Wood speaks of her memories of Gertrud & Otto Natzler and getting involved with ceramics; the future of art in America; and women in art.

Biographical/Historical Note

Beatrice Wood (1893-1998) was a ceramist from Ojai, California.

Full Transcript Summary

Beatrice Wood’s 1992 interview with Paul Karlstrom, recorded on the eve of her 99th birthday, centers on why she makes art and how creativity is woven into everyday life. Wood muses philosophically that humans possess an innate creative energy that seeks expression in many forms—whether building a shelter on a desert island, setting a beautiful table, or making a pot. She does not sharply separate “high art” from domestic or folk creativity, arguing that the same inner energy can manifest in a great painting, a carefully arranged meal, or the choice of wallpaper. For her, beauty in one’s surroundings—houses, clothes, flowers, table settings—is deeply important and profoundly affects how we live.

She connects her own artistic drive to both temperament and circumstance. As a child she was “very eye-minded,” drawn to color and form, shuttled between boarding schools and European museums, and largely isolated from ordinary play with other children. In adulthood, Wood openly describes her art as a kind of sublimation: if she had been happily married, she believes her imaginative energy would have gone into loving and supporting a partner and family. Because her love affairs were often painful or disappointing, that surplus emotional and erotic energy flowed into drawing and ceramics. She repeatedly returns to the idea that much strong art grows out of unhappiness, blockage, and neurosis—difficult experiences that must go somewhere and may crystallize into creative work.

Wood recounts her accidental entry into pottery, beginning with an impractical desire to make a luster teapot to match antique plates she had bought for a future home. Realizing lusterware was far more complex than a weekend project, she started making small figures; when they sold during the Depression, she continued. Study with Glen Lukens and Otto and Gertrud Natzler deepened her technical understanding, and soon she found herself, almost against her original intentions, a professional potter. Throughout her career, she has kept two intertwined bodies of work: wheel-thrown bowls, which support her dealer and livelihood, and figurative pieces that freely express her ideas about love, sex, and the often disastrous relations between men and women. She insists the figures are made purely for her own pleasure and puzzling joy, approaching them “like a poor peasant” rather than a trained sculptor.

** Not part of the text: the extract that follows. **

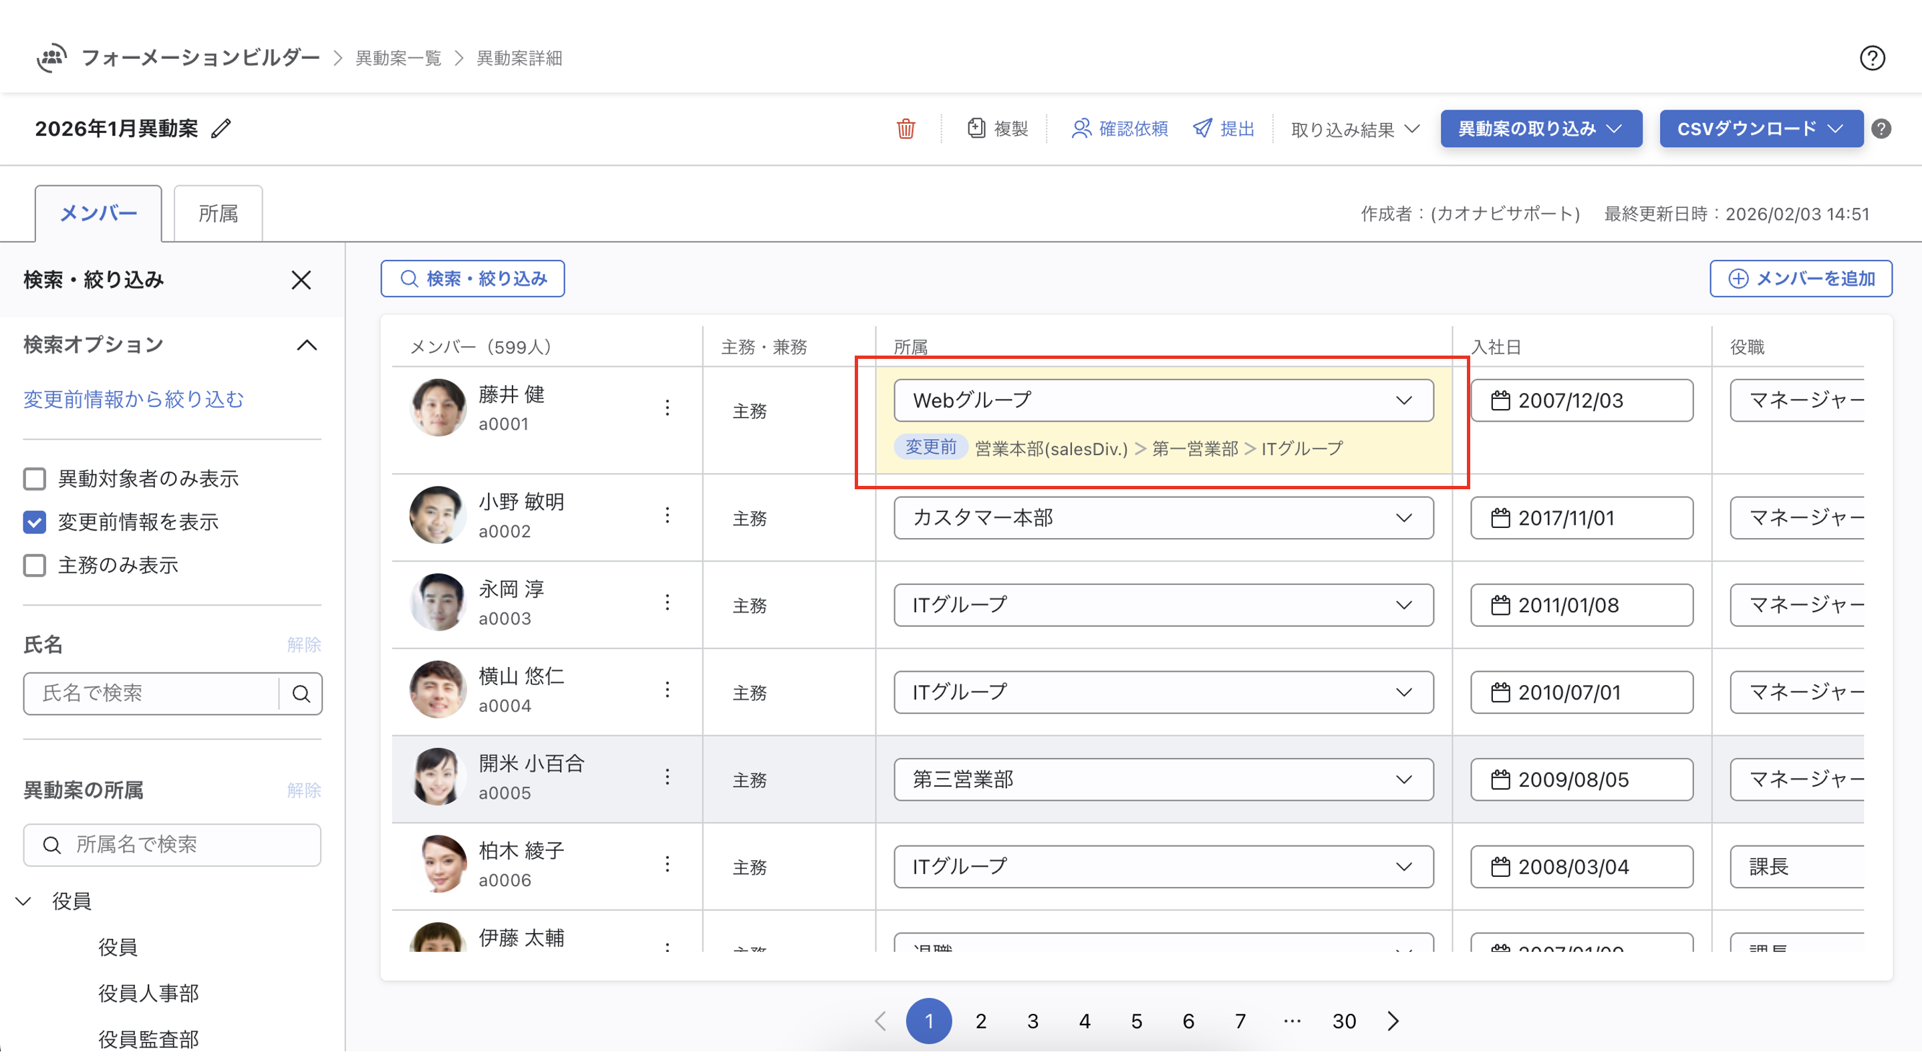
Task: Click the 複製 duplicate icon
Action: tap(976, 128)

The figurative work, she acknowledges, is deeply autobiographical. Her figures often depict clothed men and semi-nude women, scenes tinged with humor, erotic tension, and social critique. She describes them as both a protest against prostitution and an admission that prostitution is, in her view, a “needed” social reality, reflecting the duality she sees everywhere in nature and in herself. Wood speaks candidly about being romantic and hurt in love, about laughing instead of collapsing under the agony of disappointment, and about using her art to transmute that pain. While she does not consciously aim to influence viewers or send moral messages, the figures are saturated with her views on sexual hypocrisy, the complexity of desire, and the absurdity of social norms around sex and fidelity.

Later in the interview, Wood reflects on fame, aging, and her place in the twentieth century. Though now a public figure—celebrated both for her long life and for her associations with Duchamp, Brancusi, the Arensbergs, and the early New York avant-garde—she claims little interest in how the public sees her. She describes herself as a loner, fiercely protective of solitude in the studio, more concerned with honesty, compassion, and curiosity than with reputation. Her sari, which has become part of her public image, grew simply from personal comfort and stubbornness about dressing as she likes. Looking back over a century, she worries about technology outpacing humanity, the failures of education, poverty and homelessness, and the ever-present danger of war and nuclear destruction. Yet she also celebrates the flowering of the American craft movement, the creativity of ordinary people, and the possibility that thoughtful education and nonviolence might still shift the world away from self-destruction.